Aber zum Glück gibt es in Rumpenheim immer noch das Fortleben der alten Bürgerhaus-Tradition. Knirschender Kiesboden, Holztische und ein riesiger Holzkohlengrill laden zur griechischen Küche. Ich bekomme Bifteki, Salat sowie kühles Wasser und verlasse danach sehr zufrieden und satt den Bürgerhaus-Biergarten wieder. 

Nicht weit davon führt ein kleines Gässchen direkt zur Fährstation ans Mainufer hinunter. Am Fähranlegeplatz treffen Fern- und Nahradwege zusammen. Unter alten Bäumen kann man auf Holzbänken das Treiben am und auf dem Main, sowie jede Menge Brutvögel beobachten.

Weinwunder

Nicht weit von Mainufer liegt der kleiner Weinberg der Familie Gibbert, die ihn dort durch Zufall vor einigen Jahren entdeckten und dann mit 99 Weinstöcken wieder bepflanzt haben. Das liegt nahe, wenn man wie die Familie Gibbert seit dem 13. Jahrhundert an der Mosel Wein anbaut. Der kleine Rumpenheimer Weinberg wurde 770 von einem Gunthard aus Rumpenheim dem Kloster Lorch als Schenkung überlassen. Tolle Vorstellung, dass vor Jahrhunderten hier bereits Wein angebaut wurde und die Gibberts diese Tradition jetzt fortsetzen. Unbedingt gegen Abend hinradeln und im Weinberg der Sonne mit einem kühlen Glas Wein in der Hand beim Untergehen zuschauen! 

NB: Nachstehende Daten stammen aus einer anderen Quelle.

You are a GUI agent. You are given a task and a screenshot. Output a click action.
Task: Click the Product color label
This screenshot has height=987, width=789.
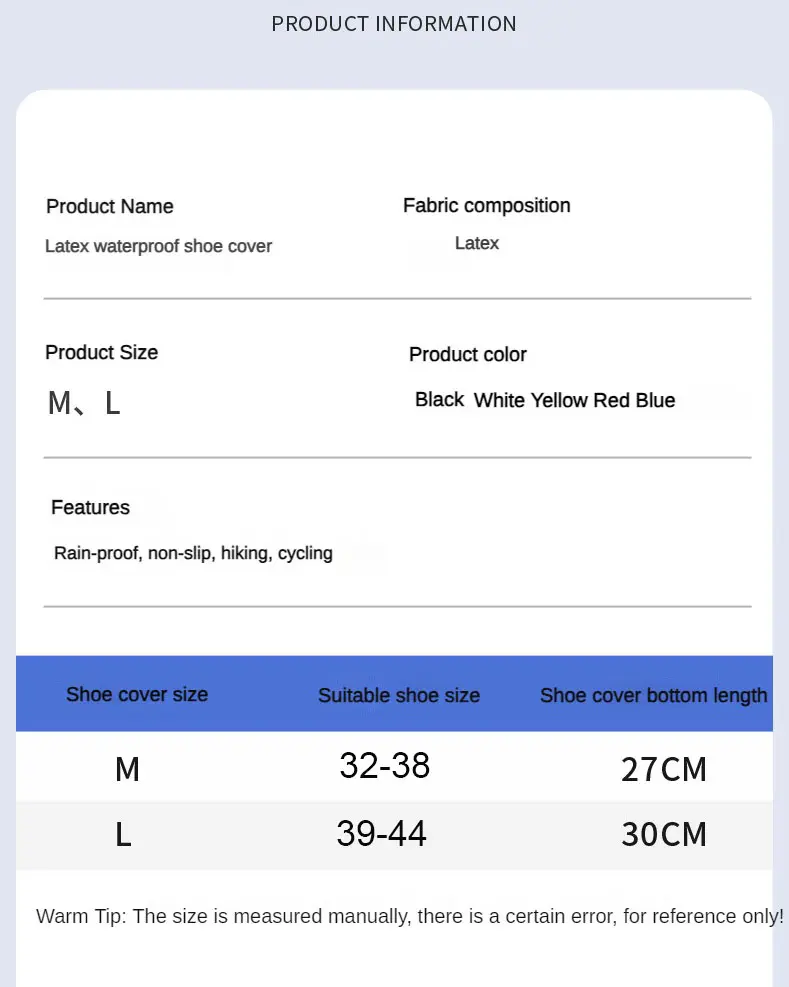click(x=467, y=355)
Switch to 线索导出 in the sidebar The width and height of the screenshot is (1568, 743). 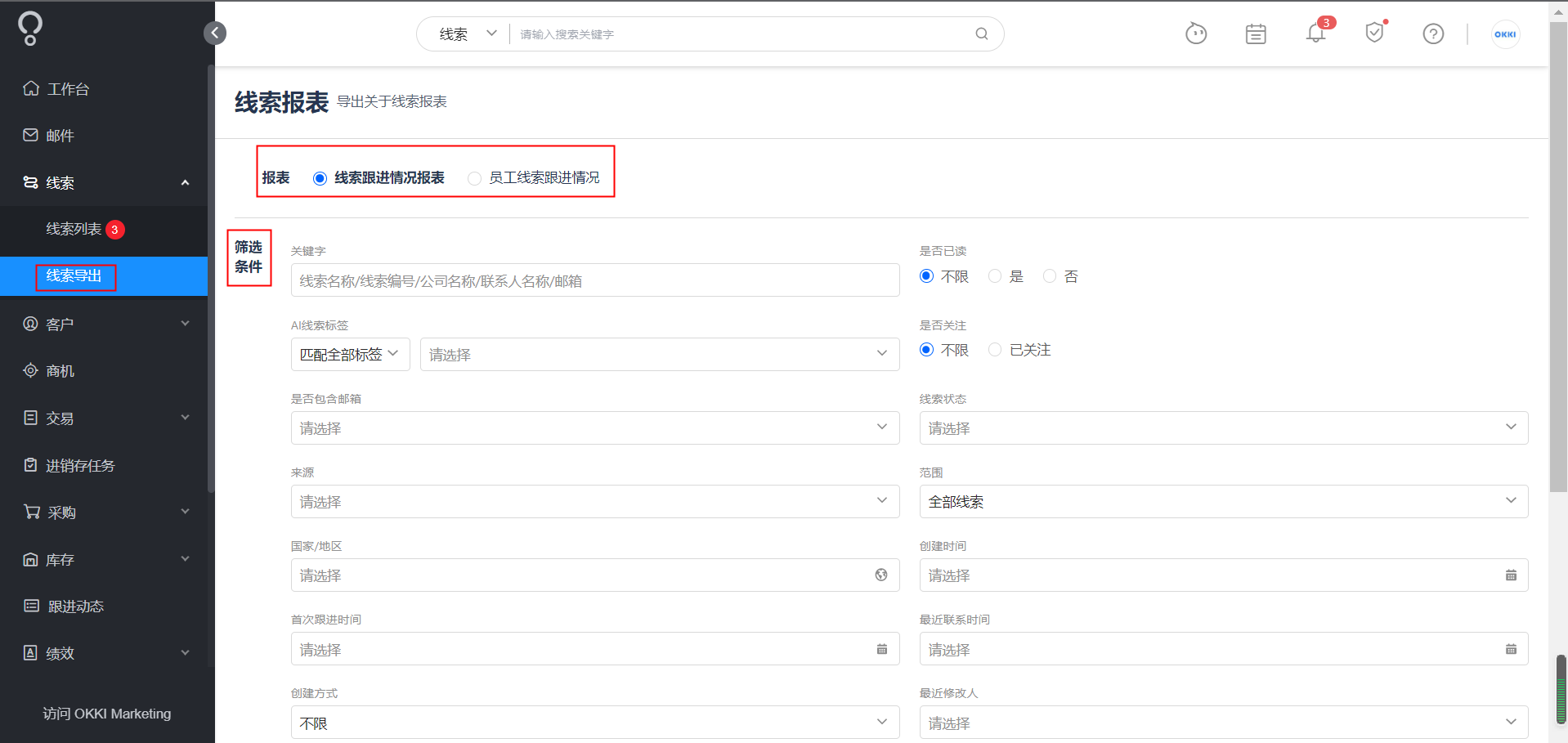coord(75,276)
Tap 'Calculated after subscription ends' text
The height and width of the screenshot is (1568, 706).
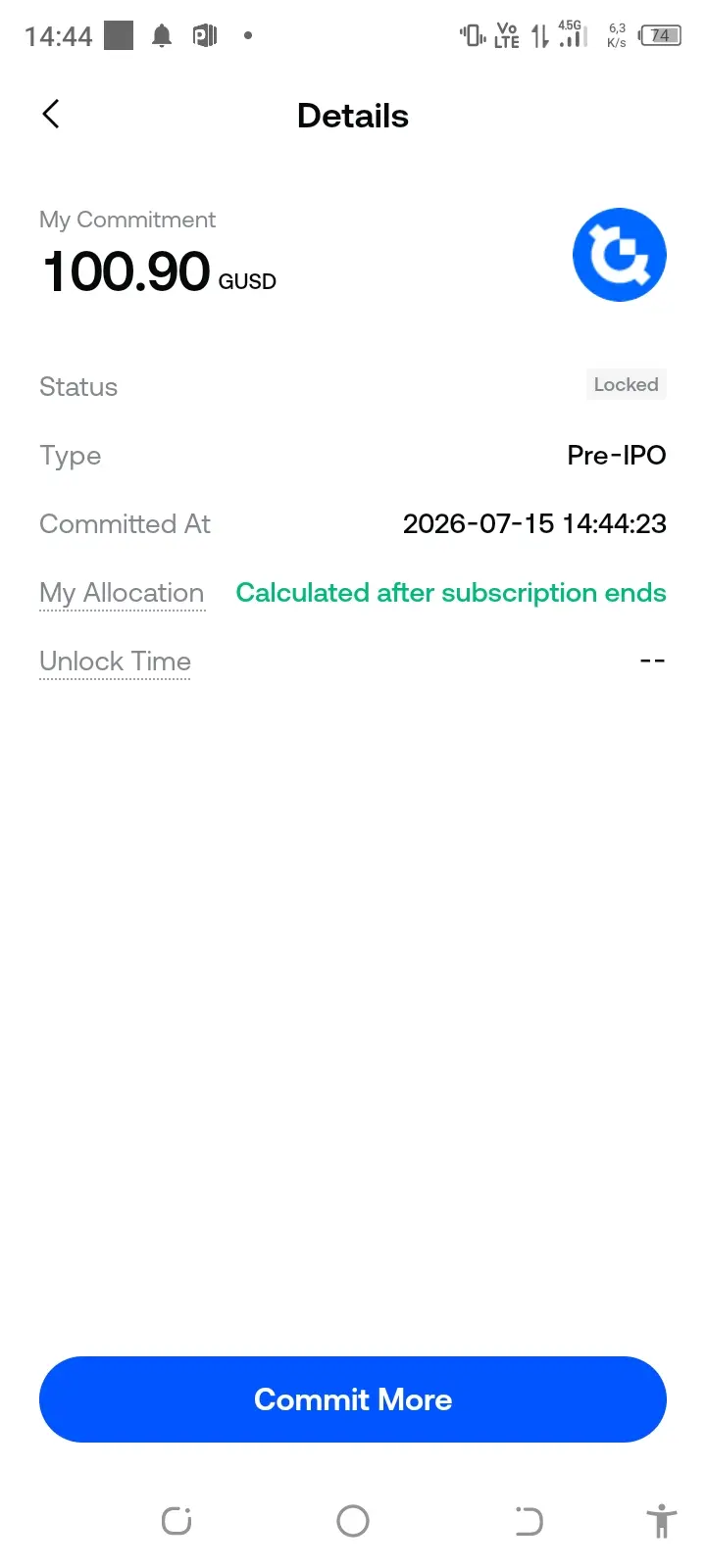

Rumpenheim scheint kreativ zu beflügeln.

Der kleine Stadtteil bietet jede Menge großARTige Angebote in Sachen Kunst, Musik und Kultur. Wie zum Beispiel im Mausoleum, der einstigen Grabstätte der landgräflichen Familie, die heute der Verein RUK (Rumpenheimer Kultur e. V.) für Veranstaltungen nutzt. Auch das Sommerfest „RUK im Park“ ist so was wie die absolute Naherholungsveranstaltung für umsonst und bietet einen guten Mix aus Kabarett, Jazz, Theater, Songwritern und Rock ’n‘ Roll ohne Kompromisse.

Flanier- und Picknickkonzerte für die ganze Familie im Schlosspark haben inzwischen Kultstatus. Hier nahmen schon einige Eheversprechen ihren Anfang. Im September kann man dann während der „Rumpenheimer Kunsttage“ im Schlosspark, im Mausoleum, der Schlosskirche und in privaten Ateliers die Werke vieler Künstler anschauen. Auch die Schreinerei Lacher zeigt was man alles Tolles aus Holz machen kann oder wie hier Alltagsgegenstände ein „zweites Leben“ geschenkt bekommen.
Langsam wird’s Zeit für den Rückweg nach OF-Ost. Eines wird beim Heimradeln schnell klar: Ein Tag in und für Rumpenheim ist viel zu kurz! Wiederbesuchen, Auswandern oder am besten eine nette kleine Osteria vor Ort aufmachen – denn Rumpenheim schenkt sowieso Gefühle wie im Urlaub.